É apropriado, dadas as suas colaborações frequentes, que “DAAAAAALI!” deveria imitar tão amigavelmente o tom e o teor dos clássicos surrealistas de Luis Buñuel, especialmente em ações que são, como o ensopado, filmadas ao contrário e tocadas para a frente, ou que são encadeadas sob o irresistivelmente cativante roundelay da guitarra espanhola de Thomas Pontuação de Bangalter. Desta forma discretamente encantadora, ao longo de uma curta duração de 78 minutos, Dali se vê preso nas areias movediças do tempo, incapaz de escapar de uma vida do tipo paisagem onírica inteiramente criada por ele mesmo. Mas Dupieux também injeta seu próprio tipo particular de humor maluco, escrevendo, dirigindo, filmando e editando seu filme, seguindo um viés que é familiar para aqueles de nós que têm prestado atenção à sua forma recente, de “Mandibles ” a “Incredible but True” a “Smoking Causes Coughing” a “Yannick”, seu excelente episódio de garrafa de 67 minutos que estreou no mês passado em Locarno.

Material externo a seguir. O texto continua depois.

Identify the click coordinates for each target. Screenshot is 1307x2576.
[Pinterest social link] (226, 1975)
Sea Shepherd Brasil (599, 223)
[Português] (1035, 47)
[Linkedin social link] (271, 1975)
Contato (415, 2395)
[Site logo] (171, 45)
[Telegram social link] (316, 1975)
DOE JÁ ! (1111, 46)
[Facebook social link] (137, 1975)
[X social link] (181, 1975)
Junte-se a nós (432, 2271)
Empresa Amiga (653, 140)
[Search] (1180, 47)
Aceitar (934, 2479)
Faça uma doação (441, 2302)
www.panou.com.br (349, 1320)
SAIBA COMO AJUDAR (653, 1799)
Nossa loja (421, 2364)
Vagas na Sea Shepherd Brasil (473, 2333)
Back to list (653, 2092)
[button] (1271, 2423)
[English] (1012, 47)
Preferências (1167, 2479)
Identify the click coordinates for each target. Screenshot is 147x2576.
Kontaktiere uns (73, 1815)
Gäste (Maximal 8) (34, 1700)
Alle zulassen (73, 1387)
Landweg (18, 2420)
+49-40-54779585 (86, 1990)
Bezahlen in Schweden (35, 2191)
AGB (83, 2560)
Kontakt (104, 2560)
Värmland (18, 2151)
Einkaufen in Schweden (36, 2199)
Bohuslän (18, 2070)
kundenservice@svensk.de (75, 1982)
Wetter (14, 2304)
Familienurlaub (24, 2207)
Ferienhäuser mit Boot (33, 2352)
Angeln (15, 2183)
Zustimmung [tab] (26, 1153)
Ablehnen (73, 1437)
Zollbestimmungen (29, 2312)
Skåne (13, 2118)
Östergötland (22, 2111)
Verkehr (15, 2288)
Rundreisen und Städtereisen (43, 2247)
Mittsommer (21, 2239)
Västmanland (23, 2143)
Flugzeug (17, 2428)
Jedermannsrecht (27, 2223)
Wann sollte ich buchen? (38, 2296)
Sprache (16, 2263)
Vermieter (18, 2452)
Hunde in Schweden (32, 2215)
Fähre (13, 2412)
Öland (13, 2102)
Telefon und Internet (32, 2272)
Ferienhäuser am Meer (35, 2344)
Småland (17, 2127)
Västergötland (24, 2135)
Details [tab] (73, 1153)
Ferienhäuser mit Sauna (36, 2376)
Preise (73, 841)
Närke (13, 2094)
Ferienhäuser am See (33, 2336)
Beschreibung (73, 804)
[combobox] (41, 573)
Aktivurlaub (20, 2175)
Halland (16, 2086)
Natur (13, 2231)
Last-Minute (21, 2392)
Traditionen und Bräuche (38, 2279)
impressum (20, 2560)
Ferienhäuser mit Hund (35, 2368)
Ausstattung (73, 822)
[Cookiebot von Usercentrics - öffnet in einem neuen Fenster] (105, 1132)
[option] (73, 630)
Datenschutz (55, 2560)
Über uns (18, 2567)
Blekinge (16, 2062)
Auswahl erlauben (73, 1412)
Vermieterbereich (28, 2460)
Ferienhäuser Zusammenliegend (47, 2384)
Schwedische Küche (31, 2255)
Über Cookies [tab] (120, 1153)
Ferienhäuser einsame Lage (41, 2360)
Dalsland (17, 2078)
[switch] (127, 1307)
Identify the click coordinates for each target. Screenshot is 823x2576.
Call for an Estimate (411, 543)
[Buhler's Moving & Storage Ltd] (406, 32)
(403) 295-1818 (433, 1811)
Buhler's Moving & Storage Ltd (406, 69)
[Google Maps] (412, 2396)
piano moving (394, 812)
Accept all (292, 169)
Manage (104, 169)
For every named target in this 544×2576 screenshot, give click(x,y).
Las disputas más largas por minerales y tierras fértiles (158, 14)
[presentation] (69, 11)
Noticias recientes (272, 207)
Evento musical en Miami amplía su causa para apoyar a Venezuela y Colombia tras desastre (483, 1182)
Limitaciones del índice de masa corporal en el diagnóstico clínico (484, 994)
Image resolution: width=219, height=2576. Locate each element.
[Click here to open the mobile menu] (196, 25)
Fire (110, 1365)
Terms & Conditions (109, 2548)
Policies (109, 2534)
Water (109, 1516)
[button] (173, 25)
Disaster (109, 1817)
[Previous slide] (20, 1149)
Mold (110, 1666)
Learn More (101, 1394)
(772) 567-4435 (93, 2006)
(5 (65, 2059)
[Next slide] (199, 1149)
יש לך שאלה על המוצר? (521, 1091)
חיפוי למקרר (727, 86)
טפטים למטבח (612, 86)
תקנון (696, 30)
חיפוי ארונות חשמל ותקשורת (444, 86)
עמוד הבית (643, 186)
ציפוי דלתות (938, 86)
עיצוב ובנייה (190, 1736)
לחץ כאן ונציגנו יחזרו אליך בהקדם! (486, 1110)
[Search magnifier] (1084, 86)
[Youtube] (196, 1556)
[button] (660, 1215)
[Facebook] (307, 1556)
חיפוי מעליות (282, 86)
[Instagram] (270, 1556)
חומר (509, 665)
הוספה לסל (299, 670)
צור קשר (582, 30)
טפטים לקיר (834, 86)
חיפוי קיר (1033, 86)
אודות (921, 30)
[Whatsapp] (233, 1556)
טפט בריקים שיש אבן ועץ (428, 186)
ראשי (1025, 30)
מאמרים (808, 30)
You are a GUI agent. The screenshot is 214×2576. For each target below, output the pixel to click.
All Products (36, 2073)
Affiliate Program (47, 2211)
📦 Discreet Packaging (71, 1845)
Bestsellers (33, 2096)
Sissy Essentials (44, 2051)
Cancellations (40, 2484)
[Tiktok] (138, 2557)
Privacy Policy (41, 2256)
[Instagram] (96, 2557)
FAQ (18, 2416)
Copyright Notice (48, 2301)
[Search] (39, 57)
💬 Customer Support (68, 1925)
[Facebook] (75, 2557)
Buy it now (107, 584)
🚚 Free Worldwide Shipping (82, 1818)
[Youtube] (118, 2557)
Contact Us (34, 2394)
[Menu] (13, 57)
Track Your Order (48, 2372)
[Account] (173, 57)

Mas talvez a maior façanha do diretor aqui seja que, apesar dos cinco atores diferentes e de toda a bobagem de fundo, ele faz do amado e louco inconstante a presença mais consistente em meio a todos os outros personagens, muito mais normcore. Ninguém mais parece notar nada estranho acontecendo na realidade do filme, sempre aceitando o momento em que se encontra como se fosse o único momento possível. Mas será Judith uma jornalista brilhante e motivada ou uma ingénua fraudulenta que deveria voltar a ser farmacêutica (ou, como Dali insiste num padeiro, que significa “padeiro”, embora seja traduzido de forma um tanto misteriosa como “barista”.) Jerôme é um benfeitor infinitamente misericordioso e com muitos bolsos ou um tirano desagradável com uma ponta de sexismo? O padre mata o vaqueiro ou o vaqueiro mata o padre? Somente Dalí (em conspiração com o espectador) encontra todas essas versões dos acontecimentos, e até mesmo se encontra: como um ágil adulto de meia-idade, ele avista o frágil Dalí mais velho em uma cadeira de rodas, e desesperadamente começa a suspeitar que ele, o grande, o gênio impossível, como o menor de nós, não tem controle sobre como o tempo acontece com ele. Ou, dito de outra forma, citando um monte de pano de saco de nosso recente conhecido, ele percebe com um entusiasmo espumoso e cômico e apenas um suspeita de profundidade filosófica, que essa besteira nunca acaba.